### SUPPLIED PASSAGE
┄┄┄┄┄┄
The locusts came up over all the land of Egypt and settled on the whole country of Egypt, such a dense swarm of locusts as had never been before, nor ever will be again.
They covered the face of the whole land, so that the land was darkened, and they ate all the plants in the land and all the fruit of the trees that the hail had left. Not a green thing remained, neither tree nor plant of the field, through all the land of Egypt.
English Standard Version
2020 was a rough
year, with the outbreak of Covid and the hits just kept coming from every
direction. But did you know it also brought locust plagues with it?
Titanic swarms of desert locusts resembling storm clouds descended on the Horn of Africa. They're roving through croplands and flattening farms in a devastating salvo experts are calling an unprecedented threat to food security.
In an NPR article from June 2020, the United Nations Food and Agriculture Organizations warned that if the locusts keep up with projections at the time, they could threaten the livelihoods of 10% of the world's population
Many of the areas hit haven't had a major infestation in decades
So what causes the desert locust to endure this transformation into devouring hordes, when the vast majority of grasshopper species are solitary creatures?
That might have something to do with the dry environments these species call home. Desert locusts only lay eggs in moist soil, to keep them from drying out. When heavy rains come in to saturate the desert, locusts-ever the opportunists-breed like mad and fill the soil with their eggs, perhaps 1,000 per square meter of soil. When those eggs hatch, they'll have plenty of vegetation to eat, until things dry up once again.
As soon as things start getting crowded, desert locusts become gregarious and migrate away in search of more food.
"If they were to stay locally, one potential is that there are too many of them and they would run out of food," says Cease. "And so they migrate to find better resources."
By doing so in swarms, the locusts find safety in numbers-any individual is less likely to get eaten. But for farmers in surrounding countries, the locusts' newfound mobility can spell ruin.
┄┄┄┄┄┄
### EXERCISE
Please explain in one to three sentences why, according to the locust passage, desert locusts migrate once things start getting crowded. The entries that come next are not needed for the task.

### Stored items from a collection
┄┄┄┄┄┄
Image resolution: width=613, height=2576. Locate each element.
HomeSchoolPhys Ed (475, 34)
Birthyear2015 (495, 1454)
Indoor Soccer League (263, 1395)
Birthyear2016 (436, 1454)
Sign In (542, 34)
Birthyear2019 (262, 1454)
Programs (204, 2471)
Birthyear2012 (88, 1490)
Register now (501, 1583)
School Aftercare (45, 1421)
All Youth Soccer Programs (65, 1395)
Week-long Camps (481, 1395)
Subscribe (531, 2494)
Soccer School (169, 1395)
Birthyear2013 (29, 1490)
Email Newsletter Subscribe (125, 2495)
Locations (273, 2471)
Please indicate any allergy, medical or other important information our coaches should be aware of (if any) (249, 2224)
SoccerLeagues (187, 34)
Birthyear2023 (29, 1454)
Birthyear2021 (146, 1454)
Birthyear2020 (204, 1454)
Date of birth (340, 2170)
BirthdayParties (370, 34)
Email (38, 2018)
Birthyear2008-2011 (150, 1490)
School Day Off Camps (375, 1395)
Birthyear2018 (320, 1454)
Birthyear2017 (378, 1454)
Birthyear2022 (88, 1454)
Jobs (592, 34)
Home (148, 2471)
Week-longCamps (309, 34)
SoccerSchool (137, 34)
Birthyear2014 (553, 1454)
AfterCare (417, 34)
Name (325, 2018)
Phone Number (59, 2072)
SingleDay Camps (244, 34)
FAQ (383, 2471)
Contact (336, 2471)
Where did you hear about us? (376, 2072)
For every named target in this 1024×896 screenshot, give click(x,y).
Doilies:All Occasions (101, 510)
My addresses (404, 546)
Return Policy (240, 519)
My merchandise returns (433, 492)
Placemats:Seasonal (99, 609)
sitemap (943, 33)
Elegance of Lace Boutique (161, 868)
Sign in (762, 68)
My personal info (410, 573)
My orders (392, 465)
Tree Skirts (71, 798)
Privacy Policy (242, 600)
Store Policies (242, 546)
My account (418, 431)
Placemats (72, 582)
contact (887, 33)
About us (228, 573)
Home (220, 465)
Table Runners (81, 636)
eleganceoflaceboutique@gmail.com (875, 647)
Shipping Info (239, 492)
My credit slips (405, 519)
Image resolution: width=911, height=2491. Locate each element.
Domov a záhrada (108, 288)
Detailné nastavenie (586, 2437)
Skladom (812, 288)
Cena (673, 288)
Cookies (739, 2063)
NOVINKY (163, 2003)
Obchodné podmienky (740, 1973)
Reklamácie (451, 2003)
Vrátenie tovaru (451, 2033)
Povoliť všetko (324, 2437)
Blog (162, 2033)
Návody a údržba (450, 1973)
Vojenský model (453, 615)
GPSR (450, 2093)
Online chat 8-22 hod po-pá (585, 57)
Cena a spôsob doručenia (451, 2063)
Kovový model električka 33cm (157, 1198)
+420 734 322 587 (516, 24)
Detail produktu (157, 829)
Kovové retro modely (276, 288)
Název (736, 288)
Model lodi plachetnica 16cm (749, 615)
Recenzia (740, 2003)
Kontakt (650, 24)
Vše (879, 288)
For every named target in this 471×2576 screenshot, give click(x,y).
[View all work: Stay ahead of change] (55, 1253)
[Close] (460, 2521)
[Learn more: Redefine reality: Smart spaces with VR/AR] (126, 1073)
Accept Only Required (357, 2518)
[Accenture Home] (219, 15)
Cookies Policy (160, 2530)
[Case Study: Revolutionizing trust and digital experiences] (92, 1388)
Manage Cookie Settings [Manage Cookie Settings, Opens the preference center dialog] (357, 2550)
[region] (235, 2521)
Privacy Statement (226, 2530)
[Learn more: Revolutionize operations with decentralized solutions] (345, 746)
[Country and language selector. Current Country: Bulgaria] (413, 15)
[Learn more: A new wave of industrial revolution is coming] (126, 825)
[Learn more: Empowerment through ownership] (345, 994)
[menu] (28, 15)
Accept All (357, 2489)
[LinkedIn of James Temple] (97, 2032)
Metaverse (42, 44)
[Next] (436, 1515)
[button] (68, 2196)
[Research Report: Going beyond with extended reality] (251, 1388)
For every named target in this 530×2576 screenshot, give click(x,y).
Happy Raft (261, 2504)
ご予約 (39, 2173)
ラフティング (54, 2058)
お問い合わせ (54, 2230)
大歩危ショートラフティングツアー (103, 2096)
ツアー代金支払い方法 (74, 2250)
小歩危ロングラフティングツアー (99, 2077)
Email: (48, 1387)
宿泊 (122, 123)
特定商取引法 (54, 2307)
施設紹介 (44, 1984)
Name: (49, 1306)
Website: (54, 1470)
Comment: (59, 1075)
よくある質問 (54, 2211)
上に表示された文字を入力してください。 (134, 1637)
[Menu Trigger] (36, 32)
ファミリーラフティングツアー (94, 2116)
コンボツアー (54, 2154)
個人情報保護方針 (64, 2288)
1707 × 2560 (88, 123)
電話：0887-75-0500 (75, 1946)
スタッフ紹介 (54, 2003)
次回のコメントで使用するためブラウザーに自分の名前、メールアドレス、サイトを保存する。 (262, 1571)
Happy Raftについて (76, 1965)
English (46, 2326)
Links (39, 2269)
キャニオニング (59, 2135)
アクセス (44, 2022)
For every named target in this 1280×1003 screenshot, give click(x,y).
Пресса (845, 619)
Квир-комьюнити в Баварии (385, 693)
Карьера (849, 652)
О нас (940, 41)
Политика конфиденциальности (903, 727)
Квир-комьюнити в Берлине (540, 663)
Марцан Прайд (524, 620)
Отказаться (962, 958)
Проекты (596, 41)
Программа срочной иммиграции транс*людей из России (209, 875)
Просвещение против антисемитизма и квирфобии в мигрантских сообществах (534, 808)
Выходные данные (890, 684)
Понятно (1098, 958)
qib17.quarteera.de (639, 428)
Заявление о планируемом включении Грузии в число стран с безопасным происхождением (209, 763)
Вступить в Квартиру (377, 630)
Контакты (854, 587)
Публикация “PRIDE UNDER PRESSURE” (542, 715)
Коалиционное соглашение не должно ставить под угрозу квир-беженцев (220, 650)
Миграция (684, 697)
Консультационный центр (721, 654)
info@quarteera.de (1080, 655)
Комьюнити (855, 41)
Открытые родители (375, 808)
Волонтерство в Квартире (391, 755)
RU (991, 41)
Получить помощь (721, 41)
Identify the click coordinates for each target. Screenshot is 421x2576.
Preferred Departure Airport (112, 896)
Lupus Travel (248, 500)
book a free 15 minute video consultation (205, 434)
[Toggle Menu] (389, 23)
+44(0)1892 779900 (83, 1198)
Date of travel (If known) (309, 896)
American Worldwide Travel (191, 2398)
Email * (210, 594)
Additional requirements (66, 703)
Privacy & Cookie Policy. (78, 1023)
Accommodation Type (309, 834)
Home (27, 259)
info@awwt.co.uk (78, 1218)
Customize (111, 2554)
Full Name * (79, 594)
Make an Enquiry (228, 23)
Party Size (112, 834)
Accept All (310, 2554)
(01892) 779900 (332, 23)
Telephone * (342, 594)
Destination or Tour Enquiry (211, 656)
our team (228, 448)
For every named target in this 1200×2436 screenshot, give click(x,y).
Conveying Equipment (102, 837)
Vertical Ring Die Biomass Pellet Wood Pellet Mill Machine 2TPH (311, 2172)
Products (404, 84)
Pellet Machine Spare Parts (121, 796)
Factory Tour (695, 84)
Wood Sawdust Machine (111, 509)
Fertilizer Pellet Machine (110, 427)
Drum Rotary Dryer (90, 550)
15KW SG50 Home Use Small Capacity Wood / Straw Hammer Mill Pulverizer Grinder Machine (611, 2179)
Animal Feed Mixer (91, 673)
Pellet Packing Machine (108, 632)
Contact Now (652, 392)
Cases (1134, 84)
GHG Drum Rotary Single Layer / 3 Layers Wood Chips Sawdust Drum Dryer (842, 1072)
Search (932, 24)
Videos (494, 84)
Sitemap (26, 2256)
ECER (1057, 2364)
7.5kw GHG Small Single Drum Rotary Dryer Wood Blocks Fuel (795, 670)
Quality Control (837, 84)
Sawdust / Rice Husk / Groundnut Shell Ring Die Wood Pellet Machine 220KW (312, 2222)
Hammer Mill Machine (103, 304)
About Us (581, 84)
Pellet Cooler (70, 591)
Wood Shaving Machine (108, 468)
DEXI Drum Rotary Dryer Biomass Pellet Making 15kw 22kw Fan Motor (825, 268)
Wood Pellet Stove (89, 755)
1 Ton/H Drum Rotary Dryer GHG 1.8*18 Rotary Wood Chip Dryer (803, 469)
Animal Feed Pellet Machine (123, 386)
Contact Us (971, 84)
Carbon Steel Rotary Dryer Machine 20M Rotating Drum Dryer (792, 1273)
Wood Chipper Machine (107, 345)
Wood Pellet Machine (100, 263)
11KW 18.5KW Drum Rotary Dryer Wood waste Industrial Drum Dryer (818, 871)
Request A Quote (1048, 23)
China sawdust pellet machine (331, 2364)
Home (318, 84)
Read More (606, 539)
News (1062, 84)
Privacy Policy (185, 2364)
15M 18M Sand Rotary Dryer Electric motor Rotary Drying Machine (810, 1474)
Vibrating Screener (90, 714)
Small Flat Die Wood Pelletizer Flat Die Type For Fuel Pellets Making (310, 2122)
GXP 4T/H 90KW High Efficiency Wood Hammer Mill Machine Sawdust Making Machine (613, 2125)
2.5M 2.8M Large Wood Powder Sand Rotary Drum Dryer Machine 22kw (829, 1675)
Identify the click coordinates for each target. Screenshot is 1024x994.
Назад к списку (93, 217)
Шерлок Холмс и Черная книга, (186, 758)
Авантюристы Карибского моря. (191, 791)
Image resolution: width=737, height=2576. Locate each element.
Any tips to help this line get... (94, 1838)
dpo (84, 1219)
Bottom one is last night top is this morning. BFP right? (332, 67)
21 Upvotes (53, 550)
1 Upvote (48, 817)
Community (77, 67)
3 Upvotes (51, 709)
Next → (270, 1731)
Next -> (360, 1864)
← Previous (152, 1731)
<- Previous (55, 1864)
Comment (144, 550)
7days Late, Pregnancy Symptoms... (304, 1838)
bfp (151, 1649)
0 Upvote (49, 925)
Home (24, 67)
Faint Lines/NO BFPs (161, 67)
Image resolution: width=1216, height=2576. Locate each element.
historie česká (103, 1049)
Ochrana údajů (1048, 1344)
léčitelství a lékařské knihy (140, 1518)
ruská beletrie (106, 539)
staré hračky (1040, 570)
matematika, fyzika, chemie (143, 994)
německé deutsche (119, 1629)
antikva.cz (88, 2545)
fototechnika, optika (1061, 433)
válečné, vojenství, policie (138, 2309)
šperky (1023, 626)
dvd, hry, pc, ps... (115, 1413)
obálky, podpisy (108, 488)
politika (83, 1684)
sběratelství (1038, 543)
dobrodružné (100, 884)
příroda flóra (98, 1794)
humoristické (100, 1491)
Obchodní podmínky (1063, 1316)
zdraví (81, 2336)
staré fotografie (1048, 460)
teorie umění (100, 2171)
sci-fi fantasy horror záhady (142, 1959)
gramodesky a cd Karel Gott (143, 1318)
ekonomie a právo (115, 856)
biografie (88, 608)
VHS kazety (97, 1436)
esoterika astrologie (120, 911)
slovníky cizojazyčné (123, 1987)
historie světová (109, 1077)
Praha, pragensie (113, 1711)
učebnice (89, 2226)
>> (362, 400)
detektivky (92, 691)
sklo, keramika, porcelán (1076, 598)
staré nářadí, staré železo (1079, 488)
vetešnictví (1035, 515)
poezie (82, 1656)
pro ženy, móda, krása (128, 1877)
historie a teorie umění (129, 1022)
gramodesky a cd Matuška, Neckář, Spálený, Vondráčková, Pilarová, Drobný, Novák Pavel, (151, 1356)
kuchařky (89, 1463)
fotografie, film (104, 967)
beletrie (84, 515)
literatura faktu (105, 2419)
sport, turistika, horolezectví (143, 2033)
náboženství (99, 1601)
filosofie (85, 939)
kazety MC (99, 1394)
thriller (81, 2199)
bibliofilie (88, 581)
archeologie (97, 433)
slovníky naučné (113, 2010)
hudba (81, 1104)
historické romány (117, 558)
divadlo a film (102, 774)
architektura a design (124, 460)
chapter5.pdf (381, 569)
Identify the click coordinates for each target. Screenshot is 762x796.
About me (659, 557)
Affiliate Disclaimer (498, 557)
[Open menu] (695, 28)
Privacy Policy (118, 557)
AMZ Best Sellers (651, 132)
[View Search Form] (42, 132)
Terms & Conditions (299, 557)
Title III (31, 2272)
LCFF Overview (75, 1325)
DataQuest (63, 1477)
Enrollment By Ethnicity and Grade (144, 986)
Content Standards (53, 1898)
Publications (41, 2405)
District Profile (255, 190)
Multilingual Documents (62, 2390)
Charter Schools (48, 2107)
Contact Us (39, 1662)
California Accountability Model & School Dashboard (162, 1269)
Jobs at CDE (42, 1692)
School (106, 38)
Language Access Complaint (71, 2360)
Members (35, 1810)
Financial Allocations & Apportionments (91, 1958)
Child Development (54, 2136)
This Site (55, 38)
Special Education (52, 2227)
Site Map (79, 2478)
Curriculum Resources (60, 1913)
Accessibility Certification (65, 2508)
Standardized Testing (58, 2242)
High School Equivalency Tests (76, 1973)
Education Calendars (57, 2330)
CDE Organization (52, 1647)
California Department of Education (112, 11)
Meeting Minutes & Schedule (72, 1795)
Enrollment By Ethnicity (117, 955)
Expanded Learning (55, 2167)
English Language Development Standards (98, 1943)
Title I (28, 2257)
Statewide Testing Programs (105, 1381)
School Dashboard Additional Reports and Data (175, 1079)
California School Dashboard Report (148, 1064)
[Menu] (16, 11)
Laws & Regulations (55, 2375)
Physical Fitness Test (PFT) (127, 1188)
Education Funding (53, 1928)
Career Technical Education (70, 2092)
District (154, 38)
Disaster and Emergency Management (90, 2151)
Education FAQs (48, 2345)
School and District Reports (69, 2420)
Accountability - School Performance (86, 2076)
┄┄┄┄┄┄
### ANSWER BOX
If they stayed locally, there would be too many of them and they would run out of food. So they migrate to find better resources.